This Article is From Apr 26, 2014

The last truly national election was in 1984

(Patrick French is an award-winning historian and political commentator. His books include 'Liberty or Death: India's Journey to Independence and Division', 'The World Is What It Is' and 'India: A Portrait'.)

Does India have a truly national politics? The independence movement was founded on the idea: namely that region, religion and language were transcended by an intrinsic sense of shared nationhood. Though Winston Churchill claimed India was "no more a single country than the Equator," and that independence would bring not liberation but dictatorship by what he called "the Hindoo priesthood," such statements are no more than a reminder that an eminent leader of one country can be profoundly and historically wrong about another. Much of the 1950s, 60s and 70s were spent with Congress securing that sense of national identity through political programs that were, if not always successful, grounded in an impression of national coherence and unity.

Today, regional and identity-based parties make India's national politics much more complex. Though Congress has been in power at the centre for ten years, it is no longer the default option for voters: the last truly national general election was in 1984, when after his mother's assassination Rajiv Gandhi became prime minister with more than 400 seats in the Lok Sabha. That sort of margin of victory is no longer conceivable, in an era when alliances and tie-ups are essential for success.

When Dr Jayaprakash Narayan founded the Lok Satta Party in 2006, it was with the aim of altering the working processes of politics. A senior IAS officer turned activist, his movement can be credited with successes including the compulsory declaration of assets and criminal records by aspiring candidates. But even as elections have become more diffuse and volatile, those elected to office remain disproportionately powerful.

"No country on earth has such an abject dependence on politicians," he told me recently at his home in Hyderabad. "A power outage, a water shortage, a death certificate, a place in hospital - you have to approach a politician, and that's the genesis of our money politics. We never created an accountable bureaucracy during colonial times, and then this whole socialist mumbo-jumbo created more centralization of power into the hands of leaders, not the people. That's why there's such a strong anti-establishment feeling in India. It's a myth that we have a national politics - it's all about the arithmetic of how you respond to your state government, and in reality most people vote the same way for their MLA as for their MP. I don't like to acknowledge that Delhi is important, but maybe it's wishful thinking."

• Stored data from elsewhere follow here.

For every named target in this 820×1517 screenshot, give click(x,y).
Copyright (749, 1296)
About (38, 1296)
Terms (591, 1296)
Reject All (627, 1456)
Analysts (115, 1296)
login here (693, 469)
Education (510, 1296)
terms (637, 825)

Dr JP was both right and wrong. Most voters make their decision at the ballot box primarily on the basis of local or state-level factors. But Delhi remains crucially important, because of its unique control over key decisions. Take his own state of Andhra Pradesh: if the centre had not granted the creation of the new state of Telangana earlier this year, the electoral arithmetic in Andhra could be entirely different. Whether this central authority will endure for very long is questionable. The more power that is handed over to state leaders, the less influential Delhi becomes. At future general elections, the regional parties may have an influence that would not have been conceivable back in the early decades after independence. So even while India's national cohesion remains strong, its national politics are steadily dissolving.